Switch every "icon" to "symbol" in the lines below, from the line with "Open the user profile icon in sidebar" through the last line, and give those lines again with nothing else changed. Leave the pictures out.

────────────────

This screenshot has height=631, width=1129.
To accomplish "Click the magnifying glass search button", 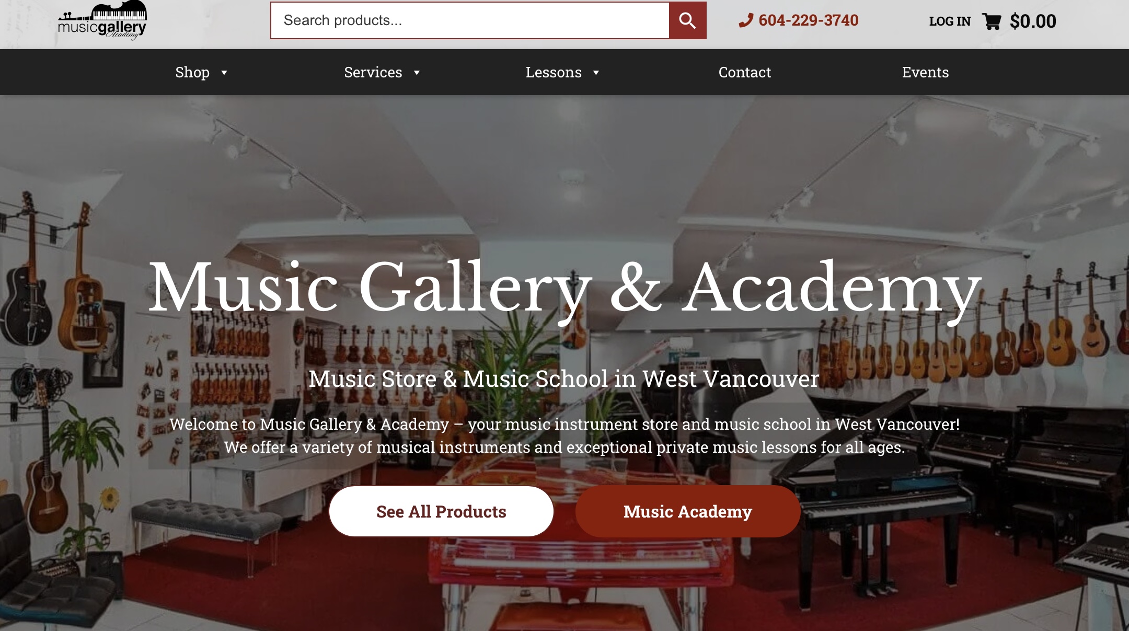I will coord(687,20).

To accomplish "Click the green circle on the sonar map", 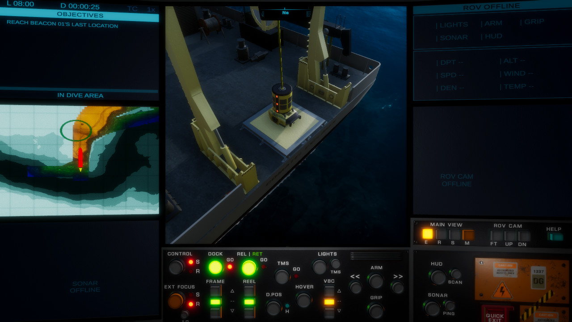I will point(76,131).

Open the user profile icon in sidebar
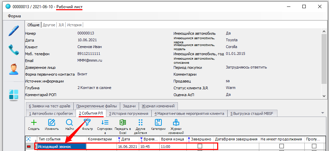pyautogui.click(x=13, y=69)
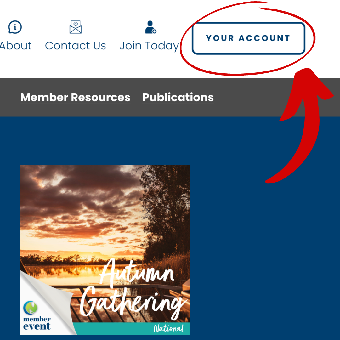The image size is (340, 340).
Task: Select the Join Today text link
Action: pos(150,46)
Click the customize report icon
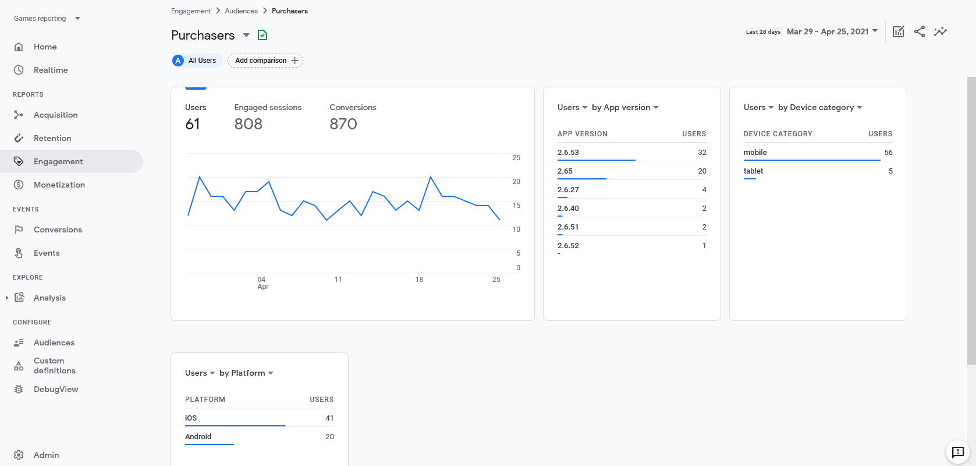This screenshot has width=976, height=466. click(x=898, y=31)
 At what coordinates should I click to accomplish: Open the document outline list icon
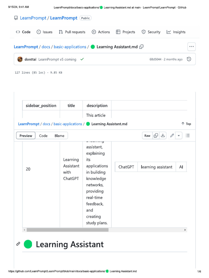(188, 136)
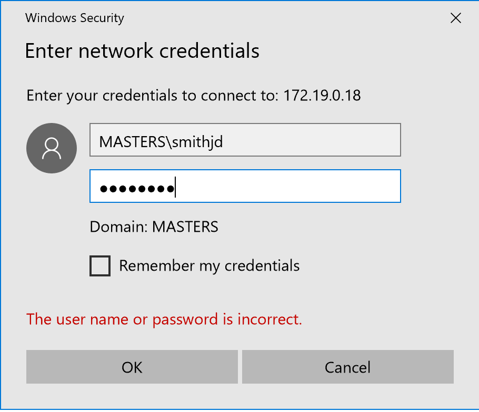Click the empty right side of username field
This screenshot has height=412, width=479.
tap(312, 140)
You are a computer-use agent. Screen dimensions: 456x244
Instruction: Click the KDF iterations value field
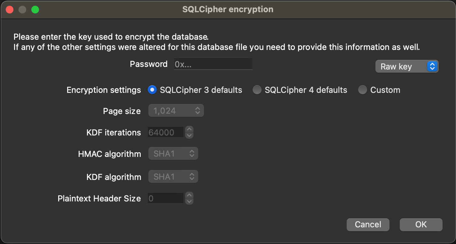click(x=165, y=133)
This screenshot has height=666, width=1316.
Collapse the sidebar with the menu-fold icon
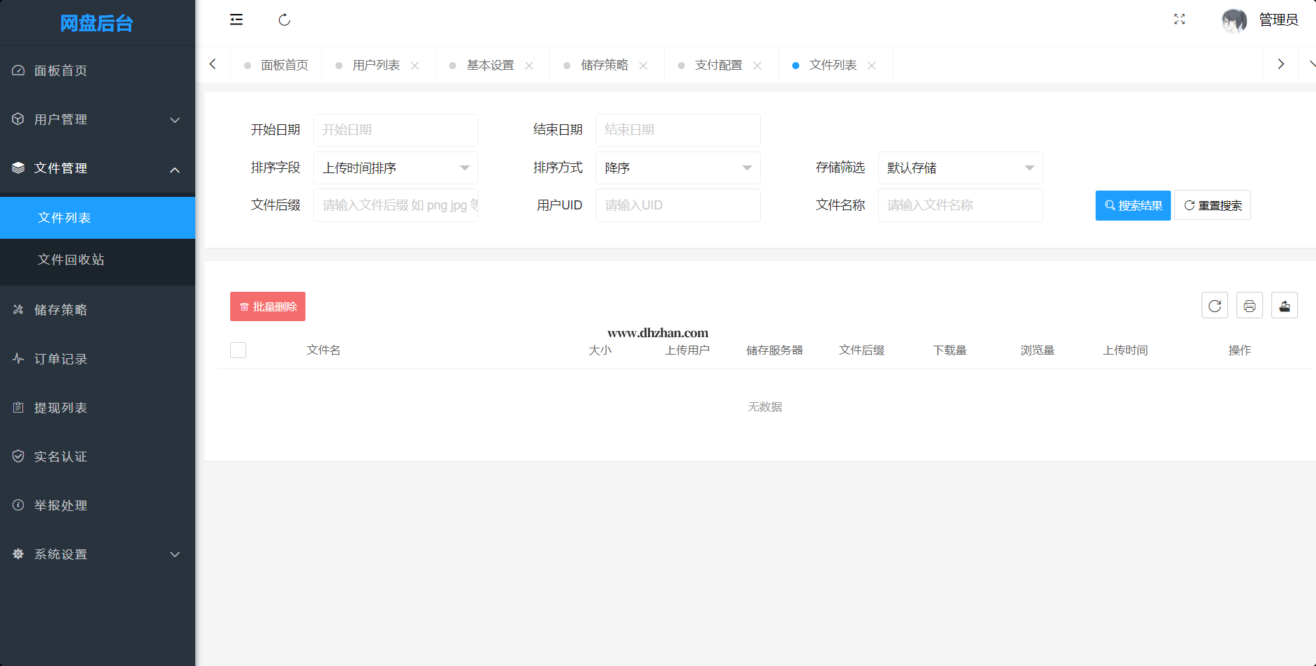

────────────────

Solved problem:
Open the user profile symbol in sidebar
pyautogui.click(x=13, y=69)
The image size is (340, 340).
Task: Select the Join Today text link
Action: pos(150,46)
Click the customize report symbol
This screenshot has width=976, height=466. click(x=898, y=31)
 At what coordinates should I click to accomplish: Open the document outline list symbol
(188, 136)
Click the empty right side of username field
This screenshot has height=412, width=479.
tap(312, 140)
You are a computer-use agent. Screen dimensions: 456x244
Instruction: Click the KDF iterations value field
click(x=165, y=133)
This screenshot has height=666, width=1316.
Collapse the sidebar with the menu-fold symbol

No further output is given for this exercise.